Dysregulation of the mTOR pathway in p53-deficient mice.

Mammalian or mechanistic target of rapamycin (mTOR) is involved in growth, aging, and age-related diseases including cancer. There is an extensive cross talk between p53 and mTOR. In cell culture, p53 inhibits the mTOR pathway in a cell type-dependent manner. p53-deficient mice develop pro-inflammation and cancer. We have shown that rapamycin delayed cancer and extended lifespan, thus partially substituting for p53. Here we show that a marker of mTOR activity, phosphorylated S6 (p-S6), is increased in the hearts of p53-deficient mice.
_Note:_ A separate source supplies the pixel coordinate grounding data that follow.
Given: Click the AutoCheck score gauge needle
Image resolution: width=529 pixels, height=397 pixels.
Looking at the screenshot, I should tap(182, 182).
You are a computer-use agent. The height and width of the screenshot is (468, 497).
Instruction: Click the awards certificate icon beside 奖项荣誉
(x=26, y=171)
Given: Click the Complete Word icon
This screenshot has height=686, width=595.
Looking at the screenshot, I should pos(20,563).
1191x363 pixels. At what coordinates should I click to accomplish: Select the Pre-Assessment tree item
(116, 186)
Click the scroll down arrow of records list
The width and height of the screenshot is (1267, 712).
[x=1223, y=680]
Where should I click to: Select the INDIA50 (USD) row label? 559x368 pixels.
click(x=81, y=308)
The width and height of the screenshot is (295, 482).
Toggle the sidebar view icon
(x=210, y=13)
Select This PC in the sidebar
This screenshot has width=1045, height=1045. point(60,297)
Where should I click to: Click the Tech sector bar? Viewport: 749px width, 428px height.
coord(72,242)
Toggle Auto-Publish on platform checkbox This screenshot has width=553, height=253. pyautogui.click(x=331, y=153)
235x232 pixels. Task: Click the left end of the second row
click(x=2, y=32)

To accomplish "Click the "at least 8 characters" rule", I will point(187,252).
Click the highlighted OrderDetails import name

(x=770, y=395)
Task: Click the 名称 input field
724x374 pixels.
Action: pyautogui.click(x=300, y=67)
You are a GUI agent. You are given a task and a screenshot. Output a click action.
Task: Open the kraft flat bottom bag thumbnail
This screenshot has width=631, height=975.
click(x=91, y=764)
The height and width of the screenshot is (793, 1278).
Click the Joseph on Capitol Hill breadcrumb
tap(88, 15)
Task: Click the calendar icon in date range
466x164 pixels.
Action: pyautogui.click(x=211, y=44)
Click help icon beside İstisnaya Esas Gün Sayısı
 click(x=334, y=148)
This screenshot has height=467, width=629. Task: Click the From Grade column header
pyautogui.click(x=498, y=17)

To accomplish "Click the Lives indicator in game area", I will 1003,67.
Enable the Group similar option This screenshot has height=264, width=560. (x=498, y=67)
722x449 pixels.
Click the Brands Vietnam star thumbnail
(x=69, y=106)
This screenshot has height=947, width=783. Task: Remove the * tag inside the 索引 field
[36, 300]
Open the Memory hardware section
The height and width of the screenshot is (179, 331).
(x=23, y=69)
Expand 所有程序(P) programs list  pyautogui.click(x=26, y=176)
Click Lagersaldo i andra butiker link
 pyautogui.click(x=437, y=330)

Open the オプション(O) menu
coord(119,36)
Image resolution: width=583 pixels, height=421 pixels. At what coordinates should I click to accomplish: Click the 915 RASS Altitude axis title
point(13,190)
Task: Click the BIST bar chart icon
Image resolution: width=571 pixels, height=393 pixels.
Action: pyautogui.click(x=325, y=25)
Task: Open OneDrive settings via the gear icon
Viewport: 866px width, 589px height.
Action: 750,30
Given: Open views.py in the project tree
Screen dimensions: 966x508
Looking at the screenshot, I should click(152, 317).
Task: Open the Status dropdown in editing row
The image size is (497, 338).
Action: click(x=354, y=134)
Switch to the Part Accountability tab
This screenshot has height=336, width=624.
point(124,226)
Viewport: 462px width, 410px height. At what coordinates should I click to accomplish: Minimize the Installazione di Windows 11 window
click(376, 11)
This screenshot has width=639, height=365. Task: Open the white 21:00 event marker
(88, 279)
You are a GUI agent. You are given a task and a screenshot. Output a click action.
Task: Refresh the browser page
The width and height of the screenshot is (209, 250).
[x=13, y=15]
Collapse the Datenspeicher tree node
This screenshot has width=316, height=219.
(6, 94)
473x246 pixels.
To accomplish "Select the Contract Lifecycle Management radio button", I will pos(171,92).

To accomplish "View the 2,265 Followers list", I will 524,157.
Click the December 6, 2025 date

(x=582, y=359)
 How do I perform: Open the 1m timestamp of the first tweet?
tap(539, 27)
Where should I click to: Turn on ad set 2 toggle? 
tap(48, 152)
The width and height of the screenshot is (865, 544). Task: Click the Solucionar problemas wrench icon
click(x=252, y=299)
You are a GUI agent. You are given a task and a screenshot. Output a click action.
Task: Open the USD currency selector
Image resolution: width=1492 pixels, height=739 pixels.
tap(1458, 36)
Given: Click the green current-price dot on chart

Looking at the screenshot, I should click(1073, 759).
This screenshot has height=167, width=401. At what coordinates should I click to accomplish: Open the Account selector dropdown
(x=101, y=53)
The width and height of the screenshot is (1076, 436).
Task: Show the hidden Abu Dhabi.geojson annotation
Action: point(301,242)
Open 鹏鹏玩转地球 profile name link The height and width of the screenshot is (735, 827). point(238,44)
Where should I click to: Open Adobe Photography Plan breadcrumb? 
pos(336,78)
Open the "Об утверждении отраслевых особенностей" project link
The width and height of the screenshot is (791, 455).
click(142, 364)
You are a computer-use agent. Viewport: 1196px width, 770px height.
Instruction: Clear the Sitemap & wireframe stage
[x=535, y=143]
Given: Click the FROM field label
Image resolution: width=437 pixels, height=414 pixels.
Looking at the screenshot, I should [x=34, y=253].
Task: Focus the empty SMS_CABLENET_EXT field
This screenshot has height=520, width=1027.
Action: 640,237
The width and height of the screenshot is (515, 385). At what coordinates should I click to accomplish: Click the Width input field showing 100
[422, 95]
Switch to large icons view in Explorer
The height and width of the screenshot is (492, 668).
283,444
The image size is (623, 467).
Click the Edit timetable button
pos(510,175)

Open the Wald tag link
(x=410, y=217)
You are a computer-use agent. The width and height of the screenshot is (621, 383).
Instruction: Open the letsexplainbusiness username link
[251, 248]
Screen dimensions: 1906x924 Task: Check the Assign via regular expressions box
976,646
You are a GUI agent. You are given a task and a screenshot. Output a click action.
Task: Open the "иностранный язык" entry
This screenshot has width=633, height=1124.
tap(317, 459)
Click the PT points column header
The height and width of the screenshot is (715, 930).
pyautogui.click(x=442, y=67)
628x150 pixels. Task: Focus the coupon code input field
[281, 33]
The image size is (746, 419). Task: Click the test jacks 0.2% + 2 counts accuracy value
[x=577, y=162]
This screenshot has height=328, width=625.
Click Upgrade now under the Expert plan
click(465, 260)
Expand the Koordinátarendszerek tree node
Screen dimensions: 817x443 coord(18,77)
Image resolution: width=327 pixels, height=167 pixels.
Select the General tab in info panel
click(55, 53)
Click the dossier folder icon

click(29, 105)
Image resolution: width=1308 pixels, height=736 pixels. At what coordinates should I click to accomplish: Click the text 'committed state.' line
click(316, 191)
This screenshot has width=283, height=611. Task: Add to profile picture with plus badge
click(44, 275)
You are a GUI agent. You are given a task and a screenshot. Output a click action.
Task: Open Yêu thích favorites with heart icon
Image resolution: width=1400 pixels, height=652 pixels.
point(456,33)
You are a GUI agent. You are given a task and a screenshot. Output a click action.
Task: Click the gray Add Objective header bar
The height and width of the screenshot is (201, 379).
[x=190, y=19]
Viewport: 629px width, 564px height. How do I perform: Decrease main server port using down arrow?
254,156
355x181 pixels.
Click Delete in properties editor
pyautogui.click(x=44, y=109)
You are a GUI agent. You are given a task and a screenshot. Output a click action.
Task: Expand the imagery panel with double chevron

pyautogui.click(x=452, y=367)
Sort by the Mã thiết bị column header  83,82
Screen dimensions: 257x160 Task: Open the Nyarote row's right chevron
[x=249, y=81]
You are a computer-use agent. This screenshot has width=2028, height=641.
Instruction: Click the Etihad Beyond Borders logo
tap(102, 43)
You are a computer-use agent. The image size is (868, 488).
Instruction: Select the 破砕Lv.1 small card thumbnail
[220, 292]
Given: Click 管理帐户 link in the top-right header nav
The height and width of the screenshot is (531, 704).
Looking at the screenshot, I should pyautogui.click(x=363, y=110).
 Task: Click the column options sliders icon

Furthermore, cardiac p-S6 correlated with body weight. Also, p53−/− mice were slightly hyperinsulinemic with a tendency to elevated IGF-1. Radiation exacerbated the difference between IGF-1 levels in normal and p53−/− mice. Noteworthy, radiation induced Thr-308 Akt phosphorylation in the livers (but not in the hearts) of both p53+/+ and p53−/− mice. Simultaneously, radiation decreased p-S6 in the livers of normal mice, consistent with the negative effect of p53 on mTOR. Our data indicate that the activity of mTOR is increased in some but not all tissues of p53−/− mice, associated with the tendency to increased insulin and IGF-1 levels. Therefore, the absence of p53 may create oncophilic microenvironment, favoring cancer.